▶ **INSTRUCTIONS FOR THE TASK**
Without the pictures, set down exactly the lines from the one that contains "Click the Order #12345 title" to the end of the entries, both included, and nothing besides.
====== MATERIAL FOR THIS TASK ======
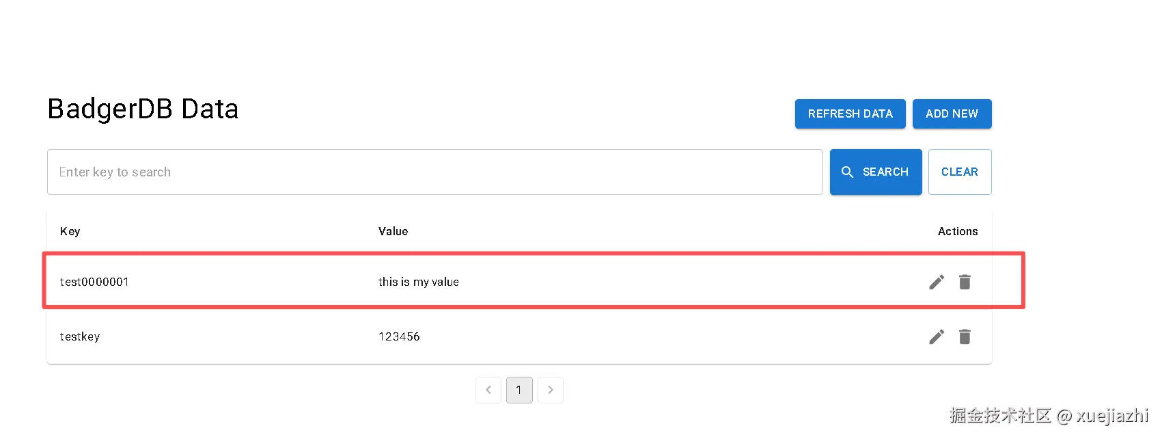
Task: Click the pencil icon for testkey
Action: [x=937, y=336]
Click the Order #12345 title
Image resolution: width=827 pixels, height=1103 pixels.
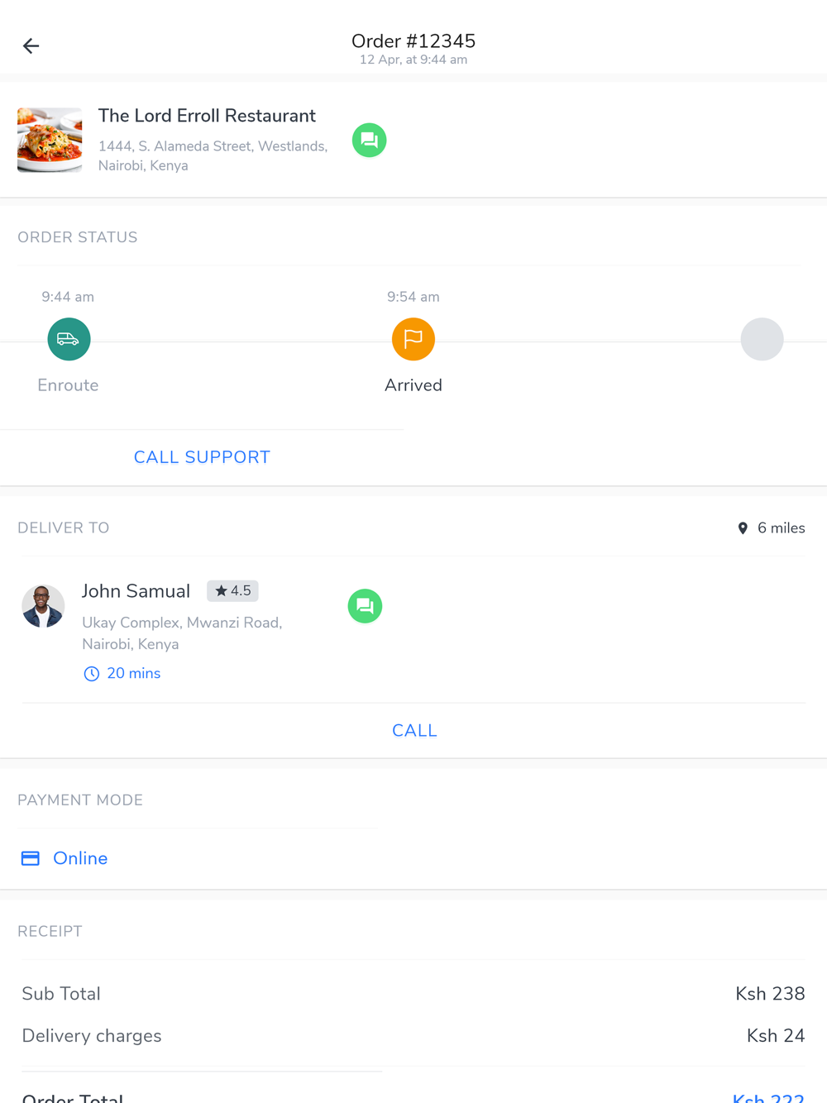pyautogui.click(x=414, y=41)
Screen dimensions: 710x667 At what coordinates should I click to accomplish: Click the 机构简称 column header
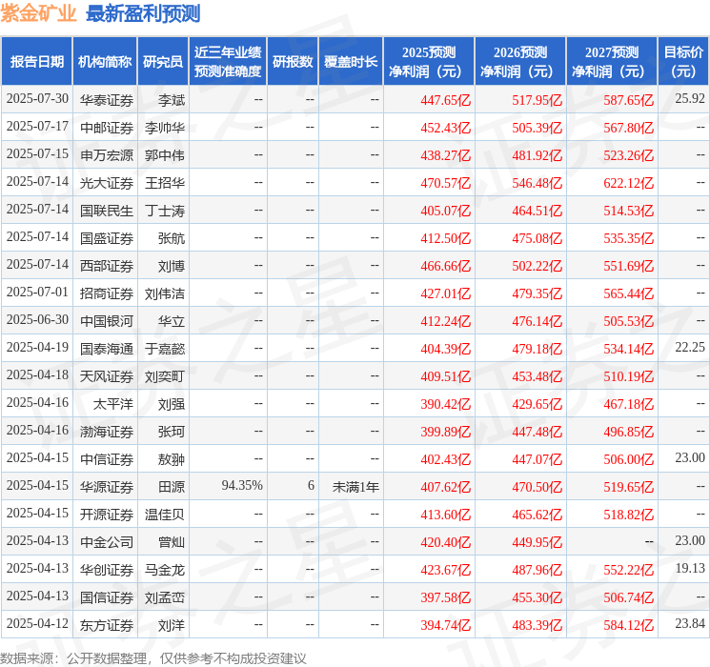click(105, 62)
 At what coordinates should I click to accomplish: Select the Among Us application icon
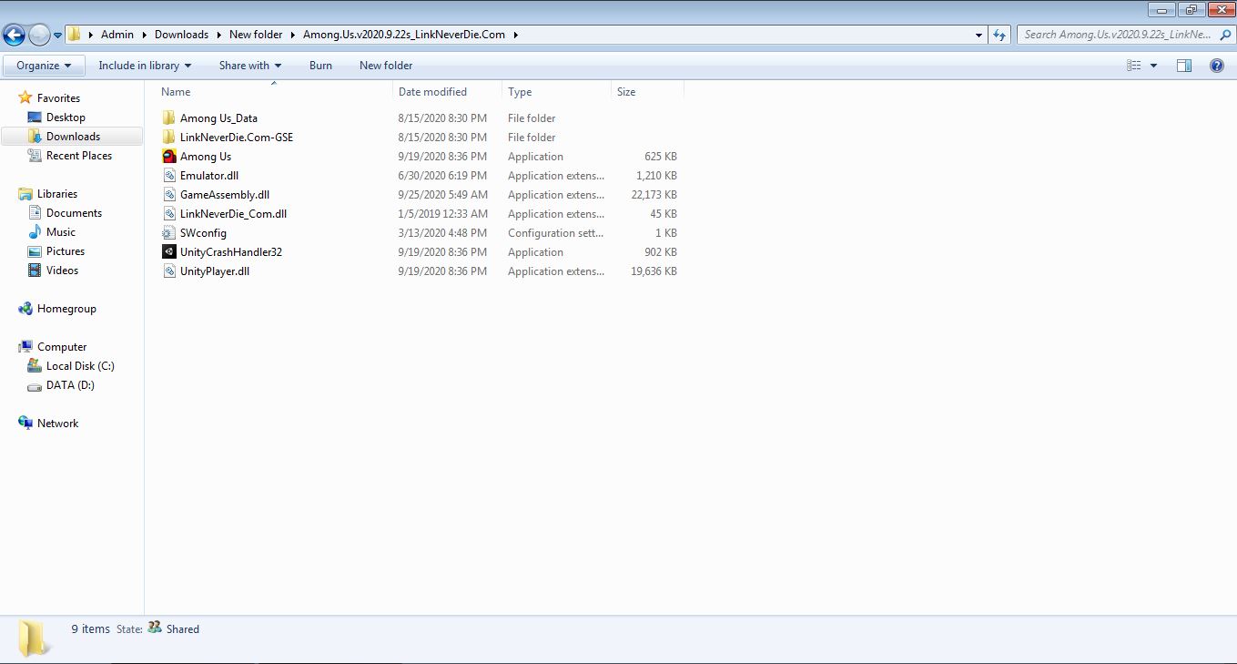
======
▶ **REPLY TO THE TASK**
Click the Order #12345 title
Image resolution: width=827 pixels, height=1103 pixels.
pyautogui.click(x=414, y=41)
Screen dimensions: 710x667 At what coordinates should I click to accomplish: Click the 机构简称 column header
click(105, 62)
 At what coordinates should I click to accomplish: Select the Among Us application icon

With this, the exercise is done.